The circadian systems of rodents respond to light pulses presented during the subjective night with phase shifts and altered cellular activity in the suprachiasmatic nuclei (SCN), including expression of immediate-early genes (IEGs) such as c-fos. A recent study showed that a nonphotic stimulus (an air disturbance generated by a fan) that does not normally induce the expression of c-fos-like immunoreactivity in the SCN of rats can be made to do so after being paired repeatedly with a light pulse in a Pavlovian conditioning paradigm. Furthermore, after conditioning (but not after noncontingent exposure to these stimuli), the fan also induced phase shifts in activity and body temperature rhythms comparable to those produced by light. The authors performed three experiments designed to replicate and extend these findings in rats. In experiment 1, rats were tested for conditioning effects of repeated pairings of a light pulse with a neutral air disturbance under a full photoperiod. In experiment 2, a modified conditioning paradigm was used in which a skeleton photoperiod served as both the entraining zeitgeber and the unconditioned stimulus. Animals in the paired and unpaired training conditions were exposed to both the light pulse and the air disturbance, but the air disturbance signaled the onset of light in the paired condition only. Phase shifts of wheel-running activity rhythms and gene expression in the SCN, intergeniculate leaflet, and paraventricular nucleus of the thalamus were assessed in animals following either of the training conditions or the control procedures. Experiment 3 assessed whether the air disturbance could entrain the circadian activity rhythms of rats with or without previous pairing with light in a classical conditioning paradigm. No evidence for classical conditioning, nor for unconditioned effects of the air disturbance on the circadian system, was found in these studies.
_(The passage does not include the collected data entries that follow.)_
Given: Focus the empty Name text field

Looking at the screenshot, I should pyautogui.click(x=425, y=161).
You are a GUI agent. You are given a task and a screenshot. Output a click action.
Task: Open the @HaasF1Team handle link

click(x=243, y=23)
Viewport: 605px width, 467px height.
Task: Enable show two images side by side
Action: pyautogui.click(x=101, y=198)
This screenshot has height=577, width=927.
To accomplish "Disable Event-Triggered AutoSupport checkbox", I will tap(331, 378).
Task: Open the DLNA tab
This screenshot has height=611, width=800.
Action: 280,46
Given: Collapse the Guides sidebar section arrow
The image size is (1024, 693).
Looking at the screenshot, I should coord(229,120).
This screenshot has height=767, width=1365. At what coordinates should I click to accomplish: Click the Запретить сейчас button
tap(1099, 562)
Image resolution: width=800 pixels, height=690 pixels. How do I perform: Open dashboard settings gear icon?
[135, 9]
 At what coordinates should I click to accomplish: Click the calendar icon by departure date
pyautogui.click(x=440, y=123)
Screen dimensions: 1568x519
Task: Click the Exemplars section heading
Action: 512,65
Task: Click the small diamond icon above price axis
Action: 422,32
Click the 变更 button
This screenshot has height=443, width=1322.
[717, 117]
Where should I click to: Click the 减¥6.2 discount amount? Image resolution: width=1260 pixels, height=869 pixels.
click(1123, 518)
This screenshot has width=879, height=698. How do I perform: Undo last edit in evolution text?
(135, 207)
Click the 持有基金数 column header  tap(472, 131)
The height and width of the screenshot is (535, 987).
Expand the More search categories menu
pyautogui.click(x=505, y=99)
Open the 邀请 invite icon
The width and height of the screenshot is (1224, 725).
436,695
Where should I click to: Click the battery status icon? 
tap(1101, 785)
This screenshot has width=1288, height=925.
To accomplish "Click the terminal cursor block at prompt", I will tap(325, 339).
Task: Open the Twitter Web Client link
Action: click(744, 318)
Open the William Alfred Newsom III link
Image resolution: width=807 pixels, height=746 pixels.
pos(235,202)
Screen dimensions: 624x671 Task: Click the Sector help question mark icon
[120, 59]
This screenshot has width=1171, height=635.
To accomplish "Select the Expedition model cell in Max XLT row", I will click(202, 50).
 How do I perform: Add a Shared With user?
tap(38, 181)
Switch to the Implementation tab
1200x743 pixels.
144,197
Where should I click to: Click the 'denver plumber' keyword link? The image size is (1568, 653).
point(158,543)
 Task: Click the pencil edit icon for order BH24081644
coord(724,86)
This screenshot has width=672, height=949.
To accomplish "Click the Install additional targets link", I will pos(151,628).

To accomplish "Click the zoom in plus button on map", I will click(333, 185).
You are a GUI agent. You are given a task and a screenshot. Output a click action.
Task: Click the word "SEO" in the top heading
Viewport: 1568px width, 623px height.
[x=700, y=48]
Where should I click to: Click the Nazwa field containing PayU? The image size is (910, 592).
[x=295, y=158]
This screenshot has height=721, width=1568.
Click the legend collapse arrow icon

Circadian activity rhythms and sensitivity to noise in the Mongolian gerbil (Meriones unguiculatus)

Since consistent data on endogenous circadian rhythms of Mongolian gerbils are not available, the main aim of our study was to identify suitable conditions to receive stable and reproducible free-running rhythms of activity under different light intensities. Another objective was to determine the role of social cues as an exogenous zeitgeber in the absence of a light-dark (LD) cycle. We performed two long-term sets of experiments with adult male gerbils kept in climatic chambers under various photoperiods of at least 30 days each. In all cases, the time of lights on in the chambers differed from the daily starting hour of work in the animal house. Always, two animals per chamber were kept separately in cages with a running wheel while their activity was monitored continuously. During the first set, only three of eight animals developed intra- and interindividual variable free-running rhythms. The activity patterns seemed to be influenced by human activities outside, indicating high sensitivity to external factors. Subsequently, we damped the chambers and the room and restricted access to the room. In the following noise-reduced set, all gerbils developed comparable free-running rhythms of activity. We determined the mean of the free-running period tau, the activity-rest relationship alpha/theta and the amount of running wheel activity per day: tau = 23.7h +/- 0.08h under low light (5 lux) and 25.5h +/- 0.19h under high light intensities (450 lux); alpha/theta = 0.53 +/- 0.08 under 5 lux and 0.34 +/- 0.04 under 450 lux. The amount of daily activity was 12 times as high under 5 lux as under 450 lux. There was no indication that the two animals in one chamber socially synchronized each other. In conclusion, the pronounced rhythm changes in accordance with Aschoff's theory support the view that gerbils are mainly nocturnal animals.